We think 1 of the most preventable causes of new onset cases is in utero exposure to smoking, just good-old cigarette smoking when somebody is pregnant. We think 10% of cases of ADHD may actually be caused by that. In terms of prevention, that’s 1 way to help prevent ADHD.
If a parent has ADHD, we estimate that 25% to 50% of their offspring are going to have ADHD. That’s similar to if you have a sibling who has ADHD. Let’s say the first child has ADHD. A parent would ask, “What’s the likelihood that another kid is going to have ADHD?” Again, it’s 25% to 50%. There’s definitely a genetic component and a heritable component, but there’s also an important environmental component.
Theresa Cerulli, MD: Do we know of any specific genes that correlate?
Timothy E. Wilens, MD: There are a number of genes. There are a number of candidate genes, and that number is anywhere from 5 to 15. What they think is it’s a combination of genes, and each gene has a small contribution. It’s probably 3 or 4 different genes with small contribution, and even with that it doesn’t account for the bulk of ADHD.

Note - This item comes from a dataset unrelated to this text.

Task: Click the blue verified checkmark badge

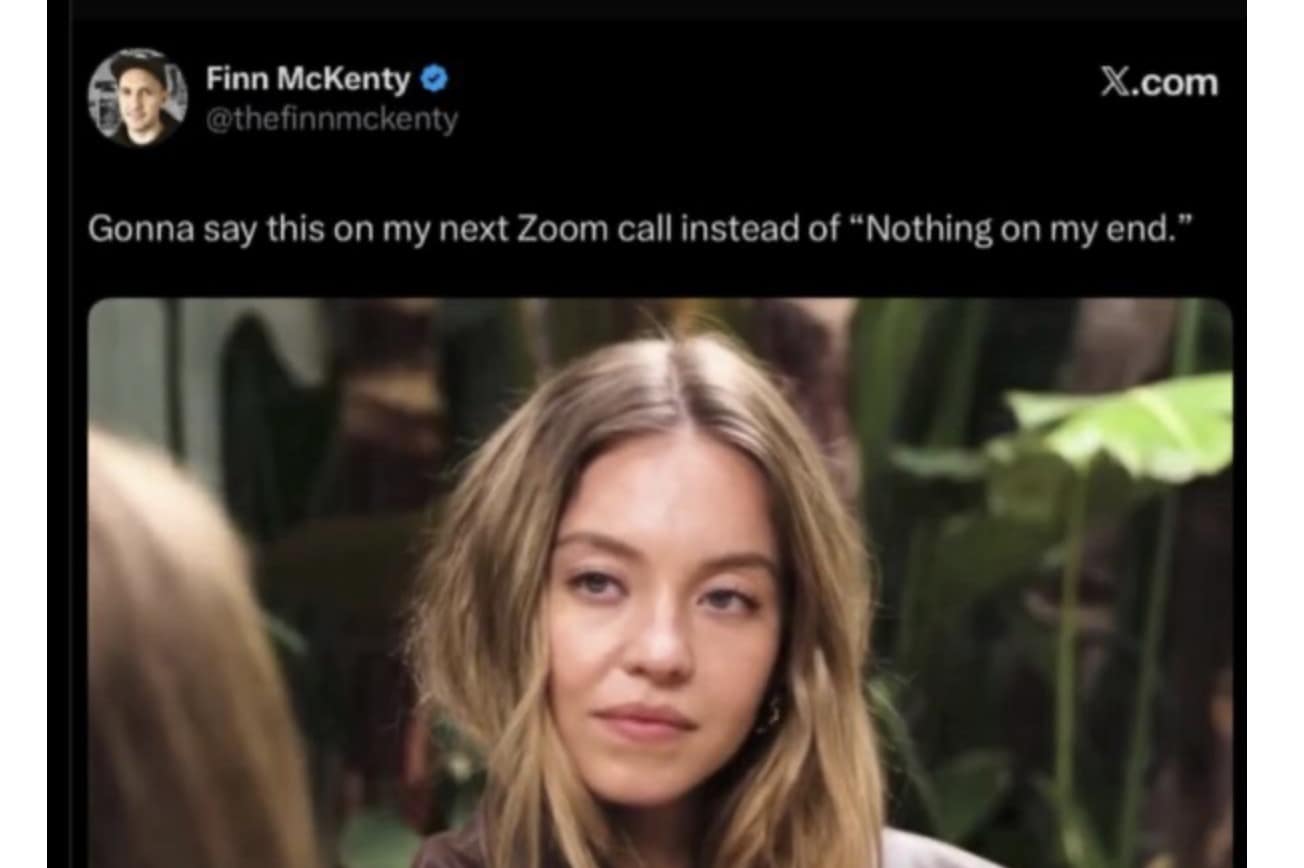Action: pos(434,79)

Having said that, there are some data that would suggest if you have a certain genetic subtype of ADHD—something that affects, for example, the D4 receptor—that may be a more persistent form of ADHD. Children who have that may not grow out of their ADHD, as opposed to other kids who don’t have that variant.
Theresa Cerulli, MD: That really speaks to the neurobiology of the disorder, doesn’t it?

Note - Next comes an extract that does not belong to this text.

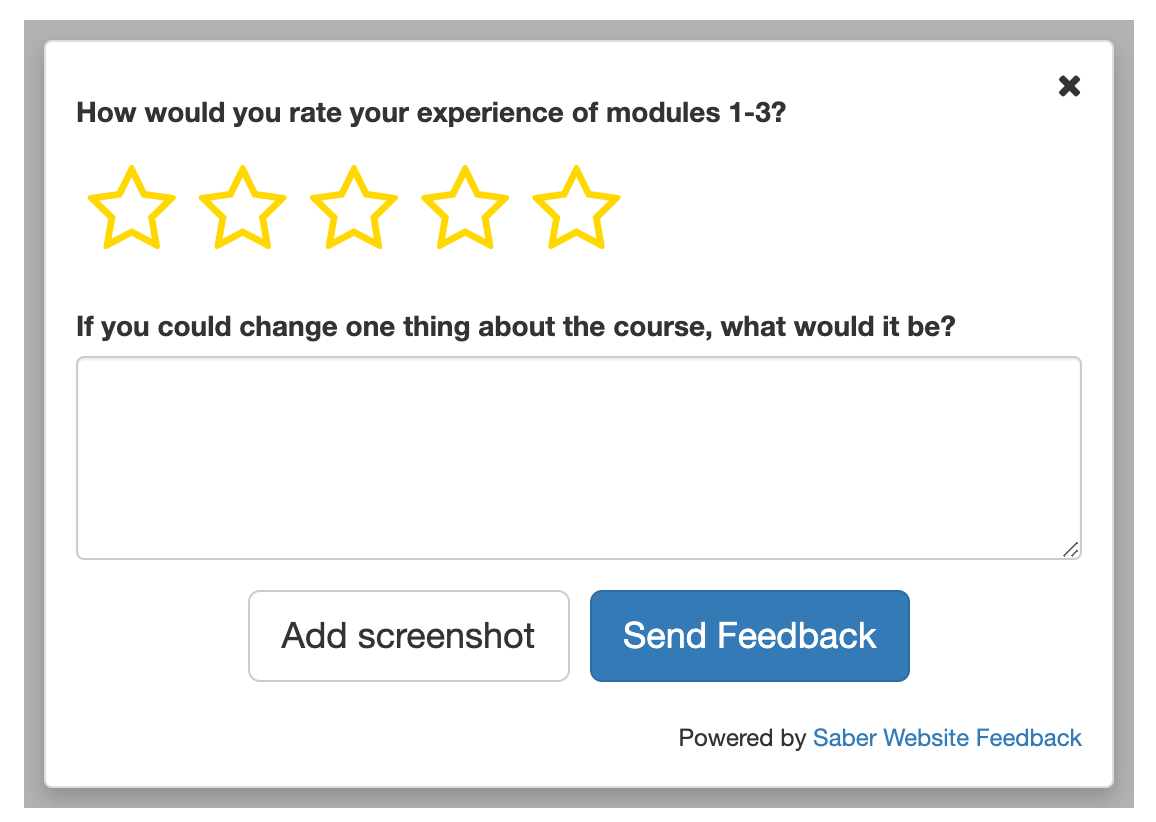
Task: Open the Saber Website Feedback link
Action: [947, 738]
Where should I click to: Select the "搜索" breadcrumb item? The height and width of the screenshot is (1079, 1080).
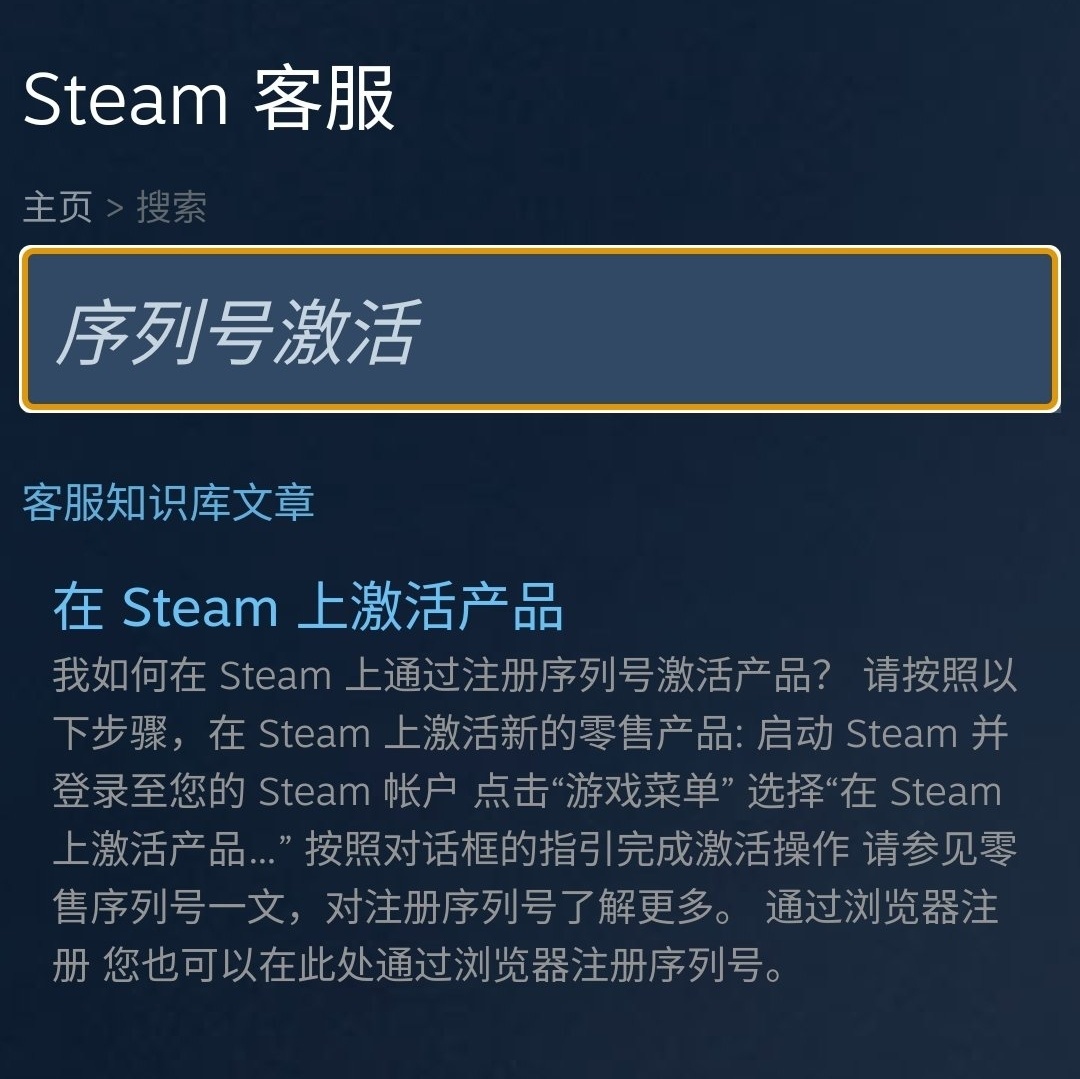click(171, 208)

Timothy E. Wilens, MD: It does, and it is a biological disorder. I think that’s important. Because a lot of people will still say this is just environmental and it’s just excessive stressors on individuals. But in fact, cross-culturally that’s not the case. These genetic studies we’re talking about have also been seen in China. They see them in South America. They see them in Europe. It really attests to the biological underpinning of the disorder.

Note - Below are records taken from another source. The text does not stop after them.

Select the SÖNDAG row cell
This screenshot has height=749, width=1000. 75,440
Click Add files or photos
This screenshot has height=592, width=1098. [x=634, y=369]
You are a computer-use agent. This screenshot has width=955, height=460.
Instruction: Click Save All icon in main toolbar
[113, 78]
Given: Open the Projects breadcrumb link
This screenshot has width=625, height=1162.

David W. Goodman, MD: Tim, I wonder if you would comment on genetic testing? So much of the population is now involved in, “Let me get some tests so I can see whether I have that.” Can you just make a comment on the test results and the contribution of these different markers?
Timothy E. Wilens, MD: Yeah. Someday, genetic testing is going to be prime time. But it’s certainly not there yet. And so all the major professional organizations that work within ADHD advise against genetic testing for ADHD. Organizations, including the FDA, all advise against using that in terms of trying to predict which medication you can respond to.
It also would go, Dave, to the whole issue around neuroimaging. At a group level, if you look at 100, 1000, 10,000 individuals, you’ll see brain differences as a population. But at an individual level, it isn’t discerning enough to say that this person has ADHD because they have this brain finding. Again, all the professional organizations advise against using neuroimaging to diagnose ADHD.